I agree with most that the last few ads are the best ones, but was dissappointed that there are no other ones to come.
This ad trying to make it clear that "a vote for Lieberman is a vote for war". A no brainer that Lieberman is a referendum on Iraq. Even Chris Matthews hinted as such.
http://nedlamont.com/...
The ad with the car crash is good, uses humor, and is just plain fun to watch. Everyone looks at a car crash.
http://nedlamont.com/...
However, I think Lamont missed one important issue. The sympathetic voter who disagrees with almost everything Lieberman now stands for but used to like him at one point.
The Petty Cash scandal would have been a great opportunity to tie in Joe's loss of integrity from what he was once perceived to represent.
Plus, an ad on the undocumented slush fund would put Joe on the defensive for the last few days.
First, the media was told they would see the accounting.

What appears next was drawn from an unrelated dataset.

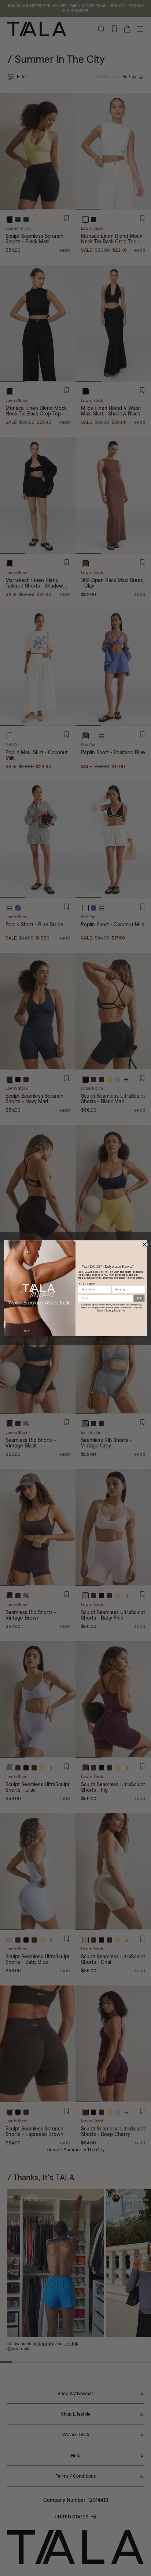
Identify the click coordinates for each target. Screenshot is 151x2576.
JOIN (139, 1298)
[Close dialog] (144, 1244)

Now they won't and people who were paid large chunks told the media they never were asked to document their expenditures.
http://nedlamont.com/...
Lamont files an FEC complaint over Lieberman's expenditure of petty cash
Mary E. O'Leary, Register Topics Editor
11/02/2006
A review of the use of consultant services by Sen. Joseph I. Lieberman's campaign, which in turn dispensed large amounts of petty cash, raises questions about the practice.
But interviews with some of the people who were brought in to help get out the vote for the campaign in the two weeks before the hotly contested Aug. 8 primary described situations that appear to be at odds with some campaign finance requirements.
At least one man who was hired as a consultant, Tomas Reyes of Oxford, said he has yet to be asked by the campaign to turn over material for the journal, which would justify expenditures of $8,250.
Also, Reyes and another man, Daryl Brooks of New Haven, who ran a consultant service, said they each got one check from the campaign for their services, but they are listed in the third quarter campaign finance report as getting two checks, for a total of twice what the men said they received.
The report lists Reyes as getting two checks for $8,250, one on Aug. 4 and one on Aug. 15. Brooks received $12,200 on Aug. 11 and another check for the same amount on Aug. 15, according to the Lieberman report. Both men said this was inaccurate.
Several young men, who were paid $60 a day out of petty cash to canvass in Bridgeport, said they were paid in cash for aggregate earnings over $200.
Rob Dhanda, 18, or Stratford, said he earned $480 in cash over several weeks, while Walter Ruilova, 18, also of Stratford, said his total was an estimated $360 in cash. Ruilova estimated there were about 30 teenagers working out of the Bridgeport office, each earning $60 a day in cash, over a few weeks.
Michelle Ryan, a spokeswoman for the FEC, would not comment on specifics of the Lamont complaint, but said "in terms of itemization, it is required once the aggregate total to a recipient is in excess of $200."
In a past, courant article - someone legally barred from working with absentee ballots was hired by the Lieberman campaign to hand out absentee ballots.
http://www.courant.com/...
Prenzina Holloway was fined $10,000 in July 2005 and ordered not to distribute absentee ballot applications or to assist voters with the ballots for two years, after the State Elections Enforcement Commission found that she had forged a voter's signature in the 2004 election.
Holloway acknowledges working for Urban Voters and Associates, a company paid $17,550 by the Lieberman campaign since September to do "field work." But she said she isn't involved in the company's absentee ballot operations.
"That is just a no-no," she said. "And I know it is a no-no."
But five people at a Vine Street housing complex for the elderly have told The Courant that Holloway and another person came to their doors to give them absentee ballot applications, and a security worker at another complex on Woodland Street said Holloway tried to get into the building to distribute applications there. Holloway was barred from the building after getting into a verbal altercation with the worker after he made supportive comments about Lieberman's main challenger, Ned Lamont.
Is Lamont missing a golden opportunity to "pivot" and convince "sentimental voters" that Joe has lost his last redeaming quality?
If the polls are accurate, Lamont should take the chance to expose the violations. He now can safely claim that Joe Lieberman has broken FEC campaign disclosure laws. If all these kids were paid in cash and aggregates exceeded 200$ Joe Lieberman broke the law.
I don't know why Lamont is hesitant to hammer this.